Exercise passage: Begin

Jujutsu Kaisen Season 3 Episode 4 earned a franchise-record 9.8 on IMDB but ignited a fierce cultural divide between Japanese and Western fans over its Kill Bill-inspired direction.

Jujutsu Kaisen Season 3 Episode 4, titled "Perfect Preparation," has earned a 9.8 out of 10 on IMDB with over 17,000 votes, making it the highest-rated episode in the franchise's history. But the record-breaking score has exposed a sharp cultural fault line, with Japanese fans pushing back hard against the very elements Western audiences are celebrating.
The 9.8 rating places Episode 4 among the elite tier of anime television on IMDB, where only a handful of episodes across all series have ever crossed the 9.9 threshold. For Jujutsu Kaisen, it represents a new high-water mark no episode from Season 1 or Season 2, including the widely praised Shibuya Incident arc, reached this level of audience scoring. The episode adapts manga chapters 148 through 153 in a roughly 28-minute runtime, covering Maki Zen'in's devastating confrontation with her own clan during the lead-up to the Culling Game.
International audiences flooded social media with praise, calling the episode "peak cinema" and lauding MAPPA's animation team for delivering some of the most visceral fight choreography the studio has produced. Impact frames, fluid camera work, and the sheer emotional payoff of Maki's arc combined into what many Western viewers declared a masterpiece.
At the center of the debate sits a three-minute sequence that directly references Quentin Tarantino's Kill Bill. As Maki tears through the Kukuru Unit, the episode shifts to stark black-and-white imagery, punctuated by showers of blood that mirror the rhythm and visual language of Tarantino's iconic Crazy 88 fight. The sequence is unmistakable in its intent and execution a deliberate stylistic choice by the anime's creative team.

Exercise passage: End
Recorded data: Begin

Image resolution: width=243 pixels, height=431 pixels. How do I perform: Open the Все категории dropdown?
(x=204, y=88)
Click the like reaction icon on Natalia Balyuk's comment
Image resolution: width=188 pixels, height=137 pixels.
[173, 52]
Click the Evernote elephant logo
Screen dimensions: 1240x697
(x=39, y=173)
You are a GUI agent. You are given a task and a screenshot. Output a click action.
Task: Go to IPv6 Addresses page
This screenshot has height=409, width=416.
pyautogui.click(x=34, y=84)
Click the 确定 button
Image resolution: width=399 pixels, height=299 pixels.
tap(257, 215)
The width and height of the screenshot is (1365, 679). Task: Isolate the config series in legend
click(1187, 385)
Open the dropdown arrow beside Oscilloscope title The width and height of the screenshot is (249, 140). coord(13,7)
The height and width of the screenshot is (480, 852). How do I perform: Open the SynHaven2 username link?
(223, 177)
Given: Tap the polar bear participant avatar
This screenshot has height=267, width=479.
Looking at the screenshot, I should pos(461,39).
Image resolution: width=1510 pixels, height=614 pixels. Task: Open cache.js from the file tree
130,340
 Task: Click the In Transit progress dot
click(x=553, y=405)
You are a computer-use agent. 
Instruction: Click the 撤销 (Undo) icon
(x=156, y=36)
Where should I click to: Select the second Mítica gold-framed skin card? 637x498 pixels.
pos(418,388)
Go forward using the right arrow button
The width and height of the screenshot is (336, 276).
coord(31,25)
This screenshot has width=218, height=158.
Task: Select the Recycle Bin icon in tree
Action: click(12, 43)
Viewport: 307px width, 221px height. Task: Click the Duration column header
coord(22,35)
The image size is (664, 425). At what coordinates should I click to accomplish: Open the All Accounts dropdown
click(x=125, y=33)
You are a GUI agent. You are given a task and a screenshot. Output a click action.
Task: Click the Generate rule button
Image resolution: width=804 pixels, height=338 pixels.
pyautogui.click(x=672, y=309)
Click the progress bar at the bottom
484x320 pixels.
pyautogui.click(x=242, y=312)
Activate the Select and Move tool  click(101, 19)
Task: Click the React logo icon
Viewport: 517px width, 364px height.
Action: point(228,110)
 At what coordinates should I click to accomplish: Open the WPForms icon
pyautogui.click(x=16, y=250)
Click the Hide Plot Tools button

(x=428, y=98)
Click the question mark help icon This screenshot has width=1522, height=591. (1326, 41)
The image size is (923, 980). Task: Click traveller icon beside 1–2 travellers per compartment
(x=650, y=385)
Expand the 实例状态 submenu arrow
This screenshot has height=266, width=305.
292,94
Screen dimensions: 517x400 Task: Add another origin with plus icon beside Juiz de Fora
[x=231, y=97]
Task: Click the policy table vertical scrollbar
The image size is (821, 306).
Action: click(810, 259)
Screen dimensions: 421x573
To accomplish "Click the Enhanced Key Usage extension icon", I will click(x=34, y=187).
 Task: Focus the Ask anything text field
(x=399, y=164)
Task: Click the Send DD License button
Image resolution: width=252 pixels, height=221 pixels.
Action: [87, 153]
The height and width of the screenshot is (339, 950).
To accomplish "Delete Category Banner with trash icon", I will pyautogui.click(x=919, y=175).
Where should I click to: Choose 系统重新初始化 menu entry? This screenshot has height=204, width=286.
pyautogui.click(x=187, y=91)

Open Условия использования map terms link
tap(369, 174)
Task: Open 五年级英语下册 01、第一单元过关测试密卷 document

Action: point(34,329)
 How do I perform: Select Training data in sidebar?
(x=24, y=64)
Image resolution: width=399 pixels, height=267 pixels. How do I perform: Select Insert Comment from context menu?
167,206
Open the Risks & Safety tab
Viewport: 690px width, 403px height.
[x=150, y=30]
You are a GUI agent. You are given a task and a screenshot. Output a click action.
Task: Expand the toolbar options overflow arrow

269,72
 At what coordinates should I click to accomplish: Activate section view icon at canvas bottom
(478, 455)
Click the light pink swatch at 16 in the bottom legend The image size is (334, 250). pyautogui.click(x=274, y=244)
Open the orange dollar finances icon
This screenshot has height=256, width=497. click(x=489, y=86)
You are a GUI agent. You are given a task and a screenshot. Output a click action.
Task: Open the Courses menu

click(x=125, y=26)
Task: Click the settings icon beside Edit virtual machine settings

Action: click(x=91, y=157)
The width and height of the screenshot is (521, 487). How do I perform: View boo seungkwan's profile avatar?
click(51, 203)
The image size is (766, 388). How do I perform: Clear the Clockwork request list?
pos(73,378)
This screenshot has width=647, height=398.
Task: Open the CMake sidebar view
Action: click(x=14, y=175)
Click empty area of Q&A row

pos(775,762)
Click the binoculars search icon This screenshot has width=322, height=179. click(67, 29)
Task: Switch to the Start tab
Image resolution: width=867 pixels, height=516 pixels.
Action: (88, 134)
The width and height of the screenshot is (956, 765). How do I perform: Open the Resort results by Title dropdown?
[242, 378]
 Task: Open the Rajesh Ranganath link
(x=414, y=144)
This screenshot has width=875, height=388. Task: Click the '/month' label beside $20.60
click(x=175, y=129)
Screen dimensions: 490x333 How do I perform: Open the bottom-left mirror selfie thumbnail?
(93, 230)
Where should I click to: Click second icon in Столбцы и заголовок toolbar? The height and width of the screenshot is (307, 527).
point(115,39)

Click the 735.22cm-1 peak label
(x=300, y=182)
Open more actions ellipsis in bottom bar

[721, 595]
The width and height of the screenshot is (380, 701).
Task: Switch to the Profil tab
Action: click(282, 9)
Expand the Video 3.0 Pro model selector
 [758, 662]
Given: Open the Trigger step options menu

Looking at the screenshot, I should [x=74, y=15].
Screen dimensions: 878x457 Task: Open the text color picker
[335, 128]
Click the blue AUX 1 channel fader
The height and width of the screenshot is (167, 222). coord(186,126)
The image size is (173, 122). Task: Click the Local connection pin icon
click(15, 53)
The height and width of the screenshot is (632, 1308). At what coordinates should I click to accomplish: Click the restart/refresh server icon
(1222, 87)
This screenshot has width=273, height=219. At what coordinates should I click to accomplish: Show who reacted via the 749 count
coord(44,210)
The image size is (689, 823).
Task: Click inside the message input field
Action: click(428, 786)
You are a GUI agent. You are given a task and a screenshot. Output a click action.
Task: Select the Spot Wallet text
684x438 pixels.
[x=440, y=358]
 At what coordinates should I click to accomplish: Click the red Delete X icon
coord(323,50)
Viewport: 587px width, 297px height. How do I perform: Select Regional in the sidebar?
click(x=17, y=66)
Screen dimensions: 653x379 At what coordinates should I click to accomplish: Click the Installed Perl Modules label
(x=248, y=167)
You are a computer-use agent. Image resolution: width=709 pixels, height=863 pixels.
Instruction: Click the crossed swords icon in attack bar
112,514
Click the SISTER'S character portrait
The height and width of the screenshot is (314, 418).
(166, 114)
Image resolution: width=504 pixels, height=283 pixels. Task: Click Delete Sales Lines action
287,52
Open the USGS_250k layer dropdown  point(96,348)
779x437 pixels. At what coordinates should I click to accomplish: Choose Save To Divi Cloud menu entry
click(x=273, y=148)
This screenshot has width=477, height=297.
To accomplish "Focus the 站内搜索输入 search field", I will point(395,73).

Recorded data: End

**Apply what you read:**
a) Condense the paragraph of the Jujutsu Kaisen article that begins "International audiences flooded" into a shorter version that keeps its main facts.
b) Pick up the Jujutsu Kaisen article after its final sentence and carry it forward.
The dataset entries are not needed for any of this work.

**Results of the tasks:**
a) International fans on social media hailed the episode as "peak cinema" and a masterpiece. They credited MAPPA's animators with some of the studio's most visceral fight choreography and praised its impact frames, fluid camera work, and the emotional payoff of Maki's arc.

b)
For Western audiences steeped in Tarantino's filmography, the homage landed as a thrilling surprise that elevated the source material. For a significant portion of Japanese viewers, however, it represented a fundamental misread of the scene's emotional core. The Zen'in massacre in Gege Akutami's manga is not a triumphant rampage it is a moment born from grief, loss, and the annihilation of Maki's identity as she knew it. The stylistic flourish, critics argued, flattened that trauma into spectacle.
The backlash from Japanese fan communities extended beyond the Kill Bill homage itself. One of the most discussed complaints centered on the breakbeat-heavy soundtrack chosen to accompany Maki's rampage through the clan compound. The decision to score a massacre one built entirely on grief and the collapse of a family with an upbeat, funky track struck many domestic viewers as tonally dissonant. Where Western fans heard adrenaline and catharsis, Japanese fans heard a betrayal of the source material's emotional register.
Japanese fan discourse took direct aim at international audiences, with a recurring criticism that foreign viewers are "only interested in the fights" and miss the story's deeper nuances. The argument positions Western fandom as prioritizing animation spectacle over narrative substance a tension that has surfaced before in discussions around MAPPA's adaptations but rarely this sharply. Some Japanese viewers suggested the near-perfect IMDB score itself was evidence of this disconnect, treating it less as validation and more as proof that international audiences reward flash over faithfulness.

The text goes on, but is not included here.